I've recently began studying this subject of typology, and despite some skepticism of it, I find it to be a recreational activity that can allow one to understand the self better.

As for my type, I'm not sure, or well I should say I think I may know it, but I'd rather become accustomed to the forum and its members first. Perhaps then I'll make some sort of typing thread.

So anyway . . . good to be here, looks like a nice place. :kitteh:


----------



## Owfin

Interesting name. Dunno where ruber is from, but somnium is dream in Latin.
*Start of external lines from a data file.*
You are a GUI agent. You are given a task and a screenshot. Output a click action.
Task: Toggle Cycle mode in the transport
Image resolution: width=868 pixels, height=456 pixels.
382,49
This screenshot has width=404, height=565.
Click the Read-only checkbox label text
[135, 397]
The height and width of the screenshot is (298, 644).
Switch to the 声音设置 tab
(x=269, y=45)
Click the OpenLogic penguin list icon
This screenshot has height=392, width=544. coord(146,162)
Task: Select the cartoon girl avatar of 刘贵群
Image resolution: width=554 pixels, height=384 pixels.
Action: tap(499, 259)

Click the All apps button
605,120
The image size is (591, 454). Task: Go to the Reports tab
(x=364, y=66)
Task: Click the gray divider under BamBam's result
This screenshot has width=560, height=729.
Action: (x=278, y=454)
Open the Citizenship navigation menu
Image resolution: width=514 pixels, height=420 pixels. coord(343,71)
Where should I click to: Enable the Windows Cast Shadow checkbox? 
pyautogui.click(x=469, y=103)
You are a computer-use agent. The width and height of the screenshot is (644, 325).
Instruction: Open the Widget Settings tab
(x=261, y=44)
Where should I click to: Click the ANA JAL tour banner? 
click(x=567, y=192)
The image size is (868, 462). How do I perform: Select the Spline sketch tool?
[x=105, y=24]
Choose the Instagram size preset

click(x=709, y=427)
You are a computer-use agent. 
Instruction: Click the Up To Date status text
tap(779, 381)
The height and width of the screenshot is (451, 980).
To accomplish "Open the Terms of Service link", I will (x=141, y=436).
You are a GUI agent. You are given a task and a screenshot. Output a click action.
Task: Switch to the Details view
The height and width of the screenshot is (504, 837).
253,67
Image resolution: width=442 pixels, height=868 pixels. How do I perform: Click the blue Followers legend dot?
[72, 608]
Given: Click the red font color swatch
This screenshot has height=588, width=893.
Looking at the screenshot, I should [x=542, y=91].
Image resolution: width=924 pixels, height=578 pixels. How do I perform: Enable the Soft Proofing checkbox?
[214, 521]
Hmm...


----------



## Ruber Somnium

Thank you. :kitteh: Ruber is Latin for Red, specifically, the Magic the Gathering color of red.


----------



## Ace Face

Welcome to PerC 

Have a welcome balloon: ~O


----------



## Ruber Somnium

Yay a welcome ballon, thanks ~O :kitteh:


----------



## Owfin

Ruber Somnium said:


> Yay a welcome ballon, thanks ~O :kitteh:


I think your kitten is holding onto the wrong end of the welcome balloon... Those sharp claws are gonna kill the balloon.


----------



## Ruber Somnium

Owfin said:


> I think your kitten is holding onto the wrong end of the welcome balloon... Those sharp claws are gonna kill the balloon.


Don't be crazy the ballon will be fine *ballon pops* . . . Nooooooooooooooooo! :shocked:


----------



## skycloud86

*Welcome to the forum :happy:*


----------